TO DO: Reproduce each of the following records verbatim, line for line, with the blank lines kept in place.

* Begin RECORDS SHOWN *

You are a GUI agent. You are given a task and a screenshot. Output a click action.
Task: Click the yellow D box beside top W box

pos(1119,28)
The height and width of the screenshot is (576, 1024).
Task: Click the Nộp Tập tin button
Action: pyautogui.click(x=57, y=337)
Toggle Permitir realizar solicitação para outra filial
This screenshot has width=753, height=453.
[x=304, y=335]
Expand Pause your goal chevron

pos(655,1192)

* End RECORDS SHOWN *

REPLY:
You are a GUI agent. You are given a task and a screenshot. Output a click action.
Task: Click the yellow D box beside top W box

pos(1119,28)
The height and width of the screenshot is (576, 1024).
Task: Click the Nộp Tập tin button
Action: pyautogui.click(x=57, y=337)
Toggle Permitir realizar solicitação para outra filial
This screenshot has width=753, height=453.
[x=304, y=335]
Expand Pause your goal chevron

pos(655,1192)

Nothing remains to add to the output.